Emanu-El Hart (or the "Old Jewish Cemetery") was built in 1847 at Gough Street and Vallejo Street in San Francisco; by 1860 the remains were relocated to an area that is now Mission Dolores Park and this served as a cemetery for the Congregation Emanu-El and the Congregation Sherith Israel. When the city of San Francisco started to see dramatic growth in population; it was decided to move the cemetery outside of the city to Colma and they established Home of Peace Cemetery and Hills of Eternity Memorial Park with each cemetery serving a different congregation.

== Notable burials ==

- Aaron Fleishhacker (1820–1898), Kingdom of Bavaria-born American businessman; founded paper box manufacturer, A. Fleishhacker & Co.
- Herbert Fleishhacker (1872–1957), businessman, civic leader and philanthropist.
- Abraham Haas (1847–1921), Kingdom of Bavaria-born American businessman, co-founder of Hellman, Haas & Co.
- Alfred Hertz (1872–1942), Prussian-born conductor.
- Florence Prag Kahn (1866–1948), teacher, politician, and the first Jewish woman to serve in the United States Congress.
- Julius Kahn (1861–1924), Grand Duchy of Baden-born American politician, United States Congressman.
- Simon Koshland (1825–1896), Kingdom of Bavaria-born American businessman, and wool merchant.
- Charles Lane (1905–2007), actor, appearing in many Frank Capra films.

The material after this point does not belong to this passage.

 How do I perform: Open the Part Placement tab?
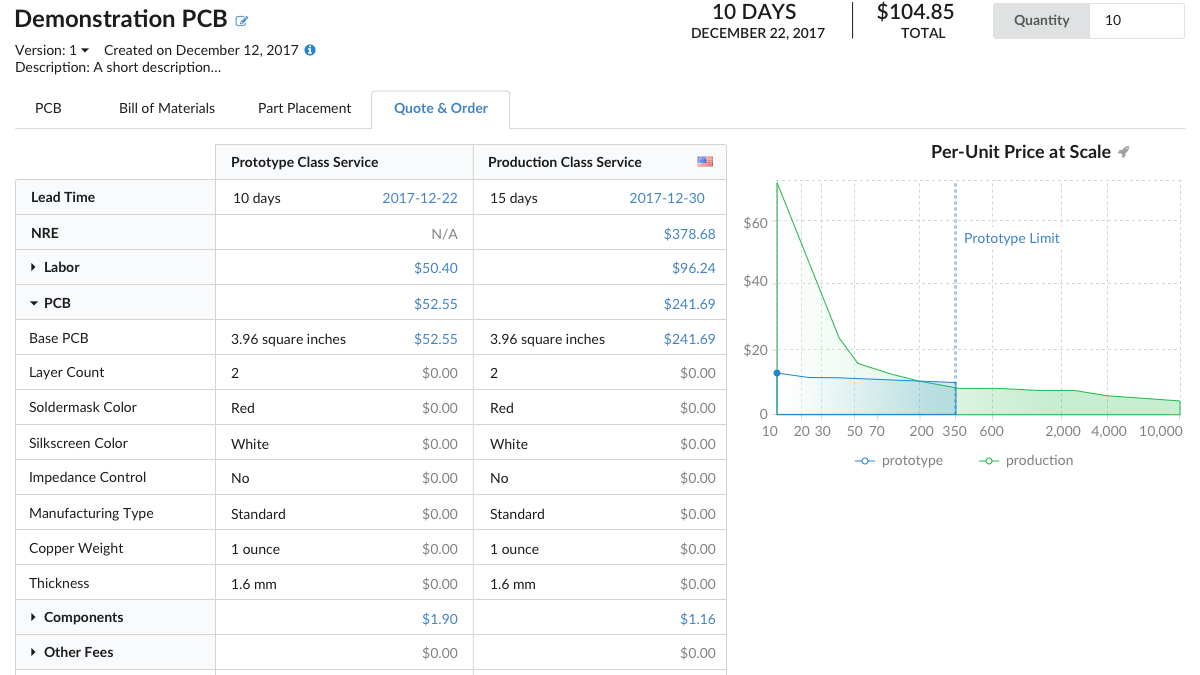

- Philip N. Lilienthal (1849–1908), banker and philanthropist; initially interred at the family vault at Home of Peace Cemetery and later moved to Salem Fields Cemetery, in Brooklyn, New York.
- Martin A. Meyer (1879–1923), rabbi
- Joseph Owades (1919–2005), biochemist and brewer of light and industrially produced beer.
- Ignatz Steinhart (1840–1917), banker, entrepreneur, philanthropist; namesake of the former Steinhart Aquarium in San Francisco.
- Levi Strauss (1829–1902), German Confederation-born American businessman; founder of Levi Strauss & Co. and the first blue jeans.
- Adolph Sutro (1830–1898), Prussian-born American engineer, politician and philanthropist; served as the 24th mayor of San Francisco from 1895 until 1897.
- Walter Wanger (1894–1968), film producer.
- James David Zellerbach (1892–1963), businessman, United States diplomat and ambassador.